3. Sean Conner (sean (a) conman.org)

It was thus said that the Great Drew DeVault once stated:
> On Sat Nov 14, 2020 at 12:07 PM EST,  wrote:
> > * the date (and maybe time) when the document was published
> >
> > * the date (and maybe time) when the document was last modified
> 
> Can already pull this out of RSS

  Which version?  There are around half a dozen variations that are not all
compatible with each other.

  -spc (And that also assumes you have an RSS feed for every page on the
	site)

Link to individual message.

4. Sean Conner (sean (a) conman.org)

It was thus said that the Great smlckz at tilde.pink once stated:
> I am proposing a convention of putting human and machine readable metadata 
> in documents (in ''geminisphere''). This is completely optional for 
> document writers.
> 
> The metadata should be placed at the end of the document so that the 
> viewers can view the content first.
> 
> For now, I am proposing the following metadata for inclusion in documents 
> (all of which is optional):
> 
> *  the date (and maybe time) when the document was published
> 
> *  the date (and maybe time) when the document was last modified
> 
> *  copyright information and/or license of the document
> 
> IMO, we should use ISO 8601 for the date/time in metadata.
> 
> The clients may use the information, but may not hide the metadata.
> The spiders/bots can also use the information
> (when indexing/archiving documents) as well.
> 
> Now the question for you is how the metadata is formatted?
> Please share your thoughts on it.

  Okay.

Created 2020-11-14T17:34:19-0500
Modified 2020-11-14T17:50:03-0500
Copyright 2020 by Sean Conner.

  The timestamp was created with the following Unix command: "date +%FT%T%z"
so that's pretty easy.  And you know, if you move the lines to the top of
the document, put the Modified: header first, a client would only have to
read the first 34 bytes of the document to see if it's modified, and if it
hasn't since the client last read it, the client can close the connection. 
Caching solved!

  -spc (Add a Size header and you solve the size problem as well!)

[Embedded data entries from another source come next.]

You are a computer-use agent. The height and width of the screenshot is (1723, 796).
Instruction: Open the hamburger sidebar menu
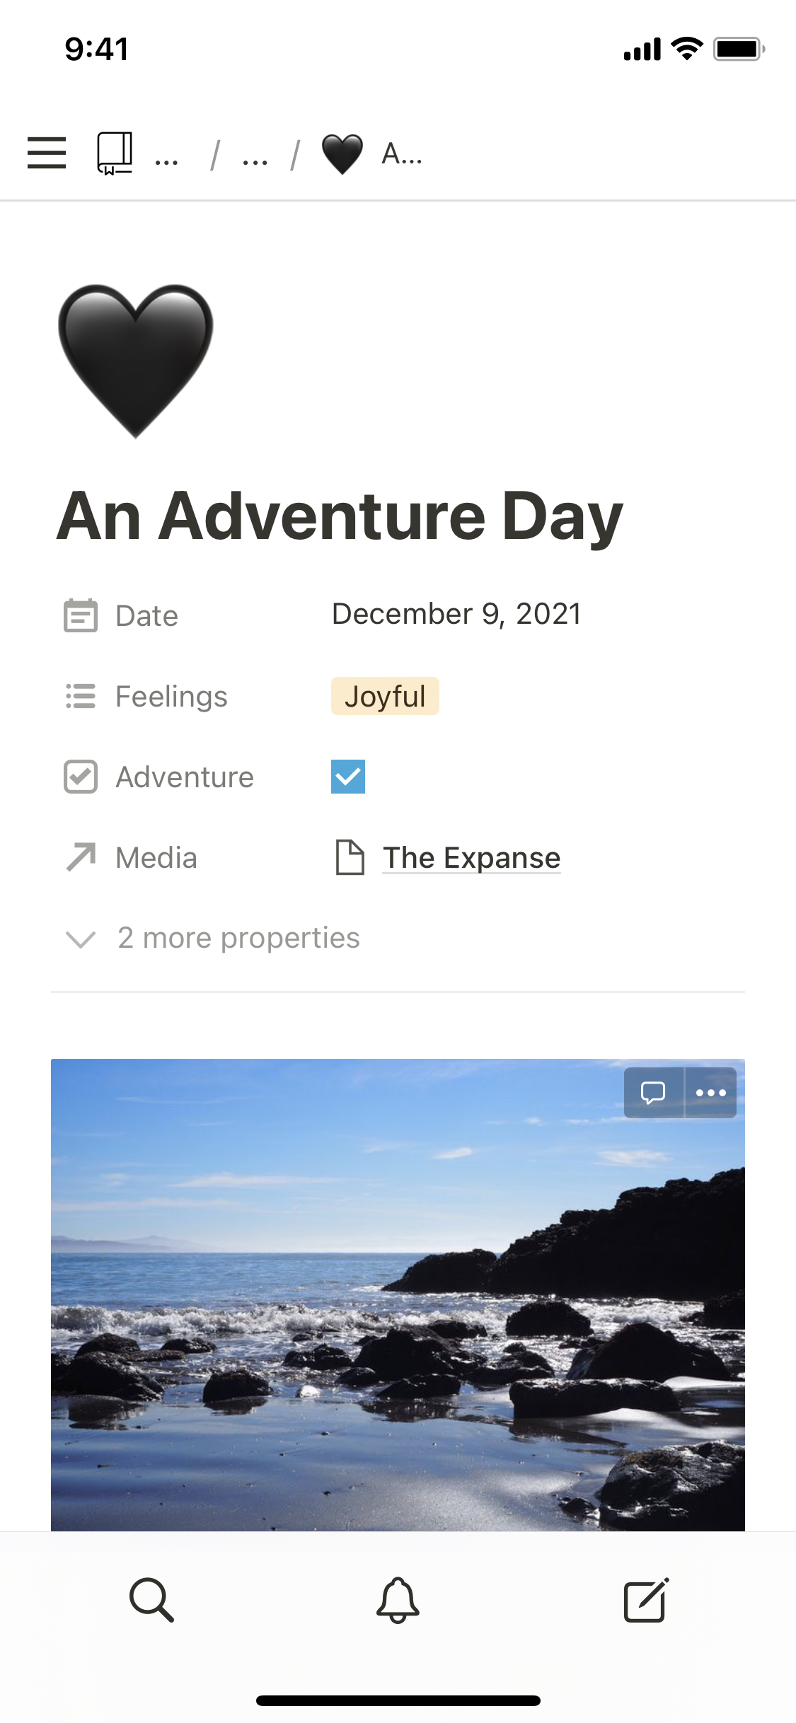[x=47, y=153]
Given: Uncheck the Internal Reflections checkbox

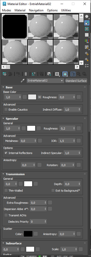Looking at the screenshot, I should coord(6,153).
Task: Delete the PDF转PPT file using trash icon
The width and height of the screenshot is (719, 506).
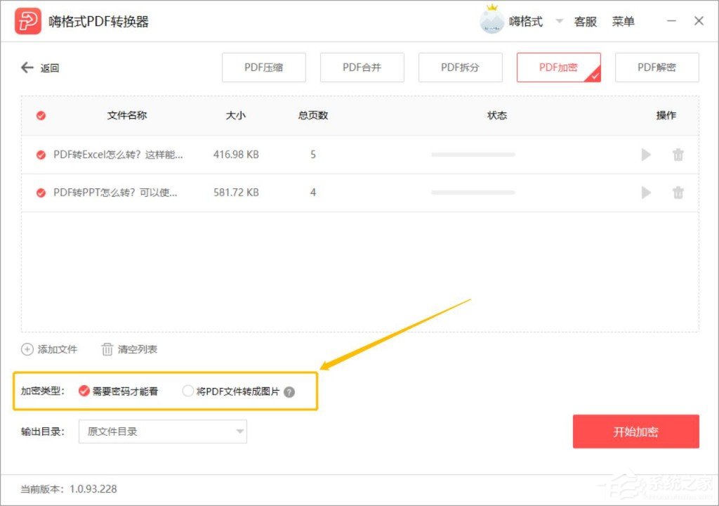Action: pyautogui.click(x=678, y=193)
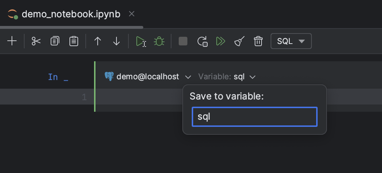Screen dimensions: 382x173
Task: Clear outputs with the broom icon
Action: (x=239, y=41)
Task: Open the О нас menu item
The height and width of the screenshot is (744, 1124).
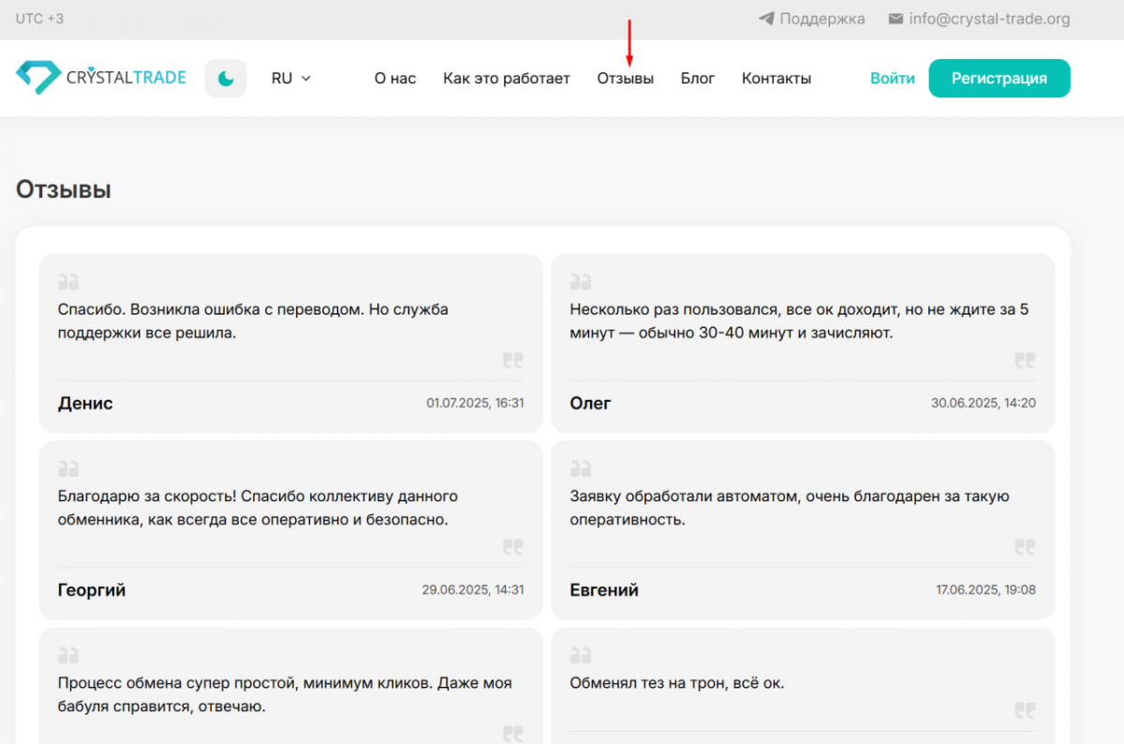Action: (x=394, y=79)

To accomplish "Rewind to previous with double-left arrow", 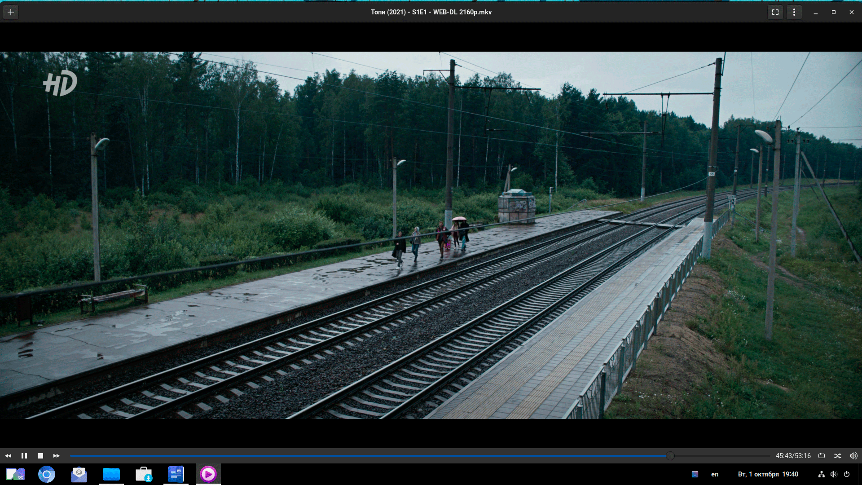I will point(8,456).
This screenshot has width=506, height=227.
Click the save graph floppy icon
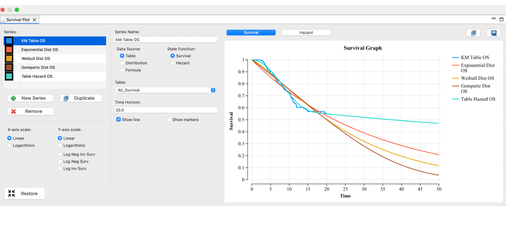coord(493,33)
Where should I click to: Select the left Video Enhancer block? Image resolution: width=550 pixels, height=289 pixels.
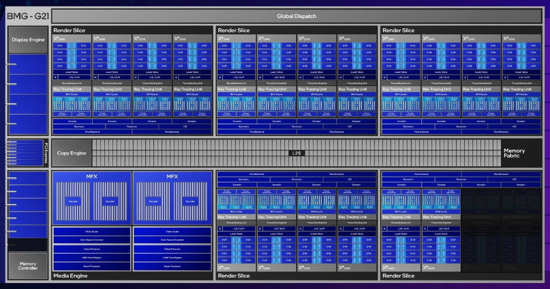pyautogui.click(x=92, y=249)
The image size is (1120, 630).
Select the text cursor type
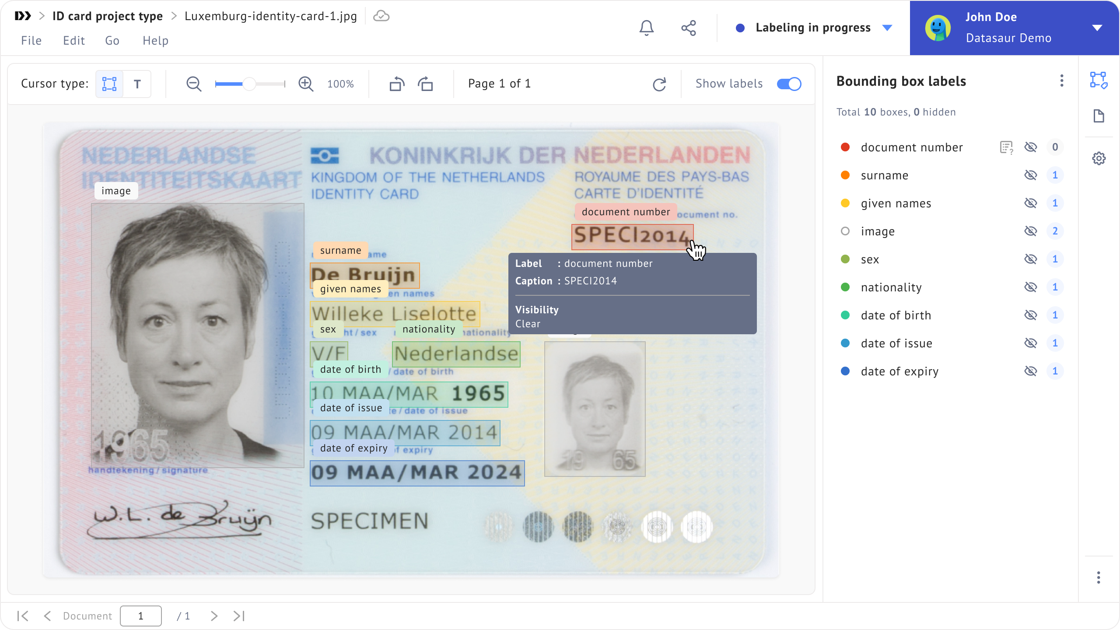coord(137,84)
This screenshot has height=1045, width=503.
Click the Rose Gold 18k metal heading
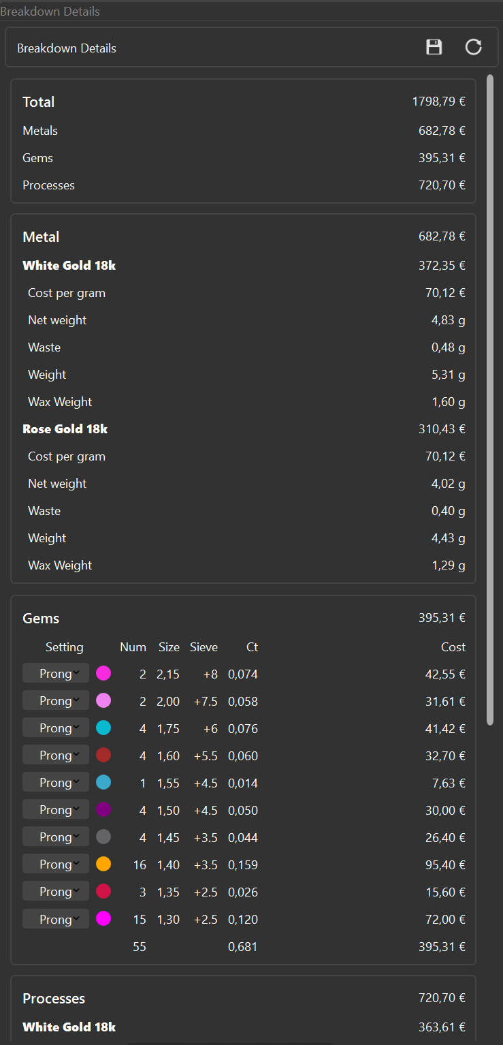65,429
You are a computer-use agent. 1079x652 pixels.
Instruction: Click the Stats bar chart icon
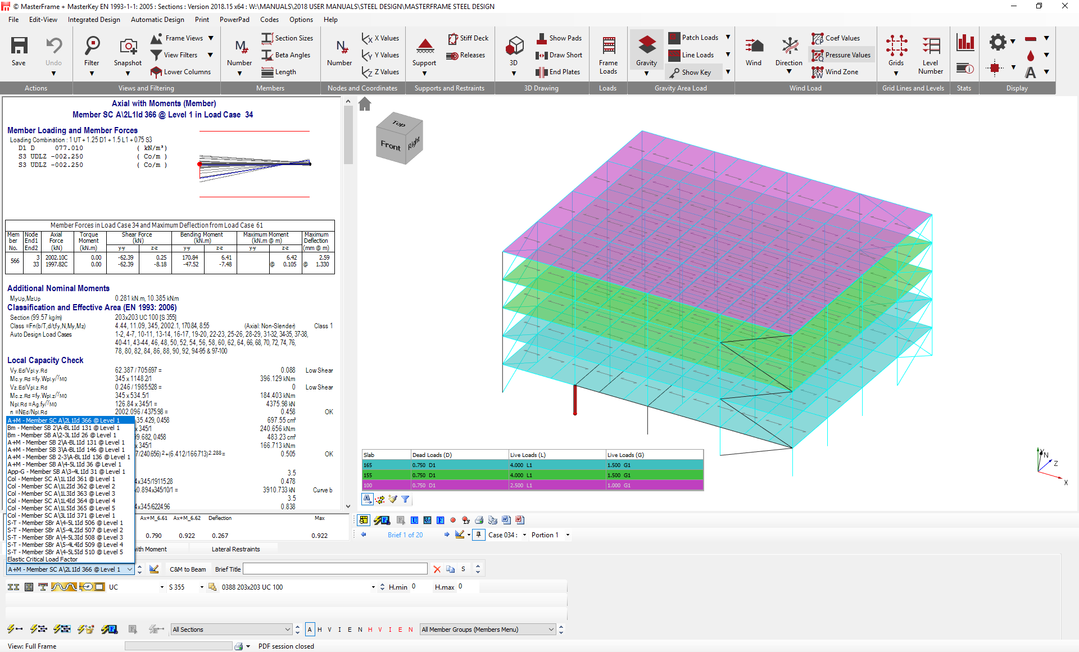[964, 43]
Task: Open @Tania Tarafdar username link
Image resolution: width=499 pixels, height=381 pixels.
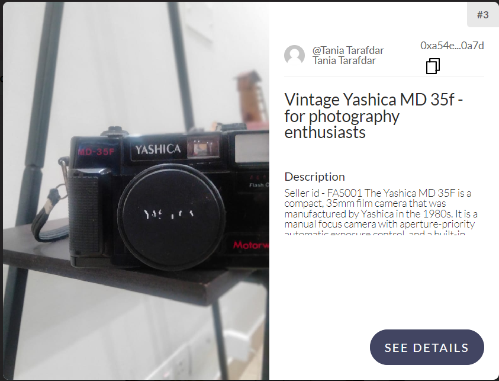Action: tap(348, 50)
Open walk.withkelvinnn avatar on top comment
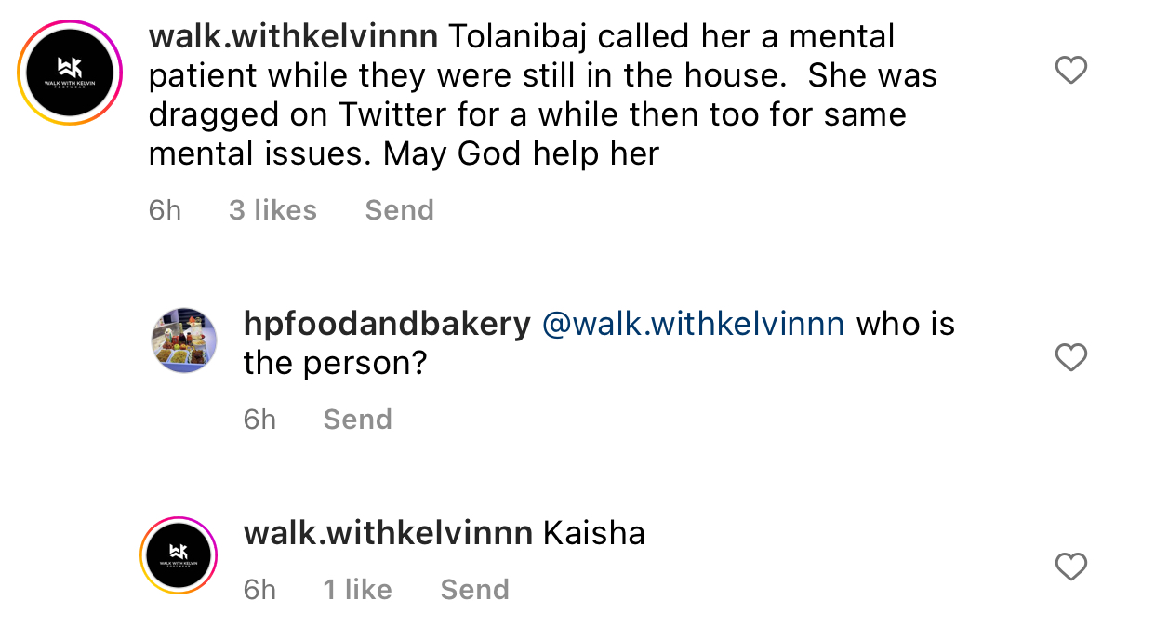1155x627 pixels. click(70, 73)
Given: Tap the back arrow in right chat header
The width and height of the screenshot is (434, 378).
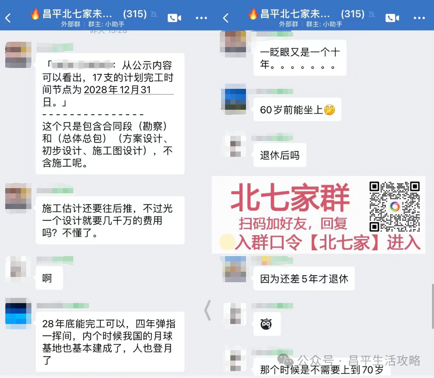Looking at the screenshot, I should pos(226,18).
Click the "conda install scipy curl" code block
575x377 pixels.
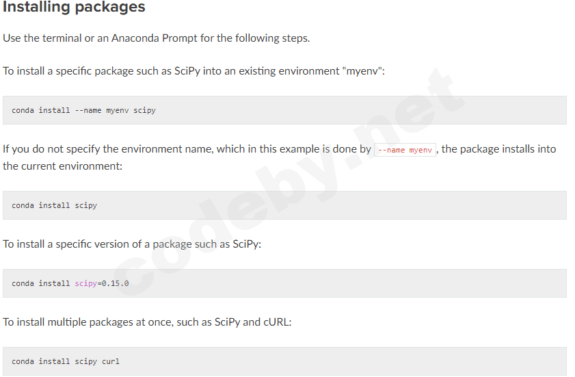click(x=284, y=361)
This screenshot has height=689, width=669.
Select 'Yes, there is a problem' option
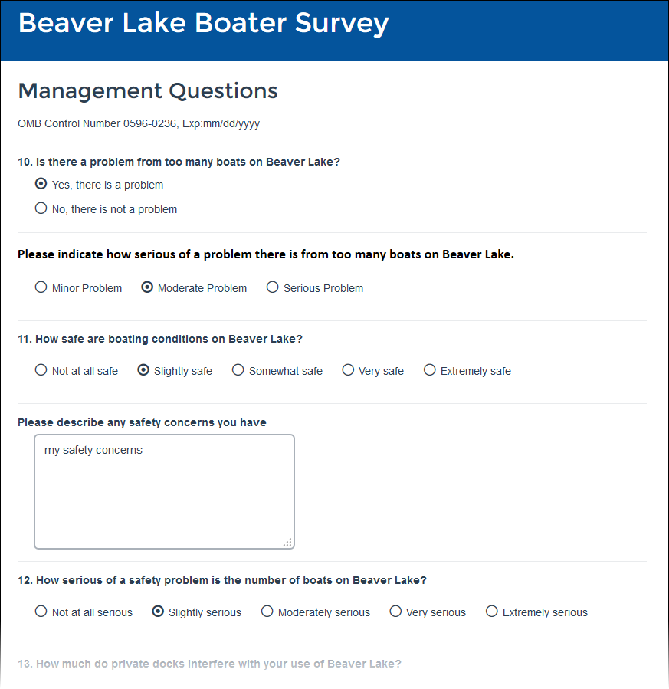[x=41, y=184]
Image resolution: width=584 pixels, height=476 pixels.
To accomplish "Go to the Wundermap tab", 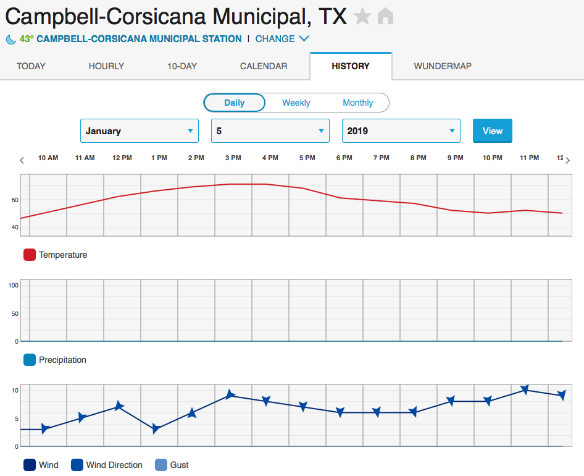I will [443, 66].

Link to individual message.

5. Petite Abeille (petite.abeille (a) gmail.com)



> On Nov 14, 2020, at 23:57, Sean Conner <sean at conman.org> wrote:
> 
> And you know, if you move the lines to the top of the document

Furthermore, if you add an empty line after all these, hmmm, lines, you 
have reinvented MIME! Hurray! Smells like 1982 all over again! Long live RFC822!

Link to individual message.

6. Petite Abeille (petite.abeille (a) gmail.com)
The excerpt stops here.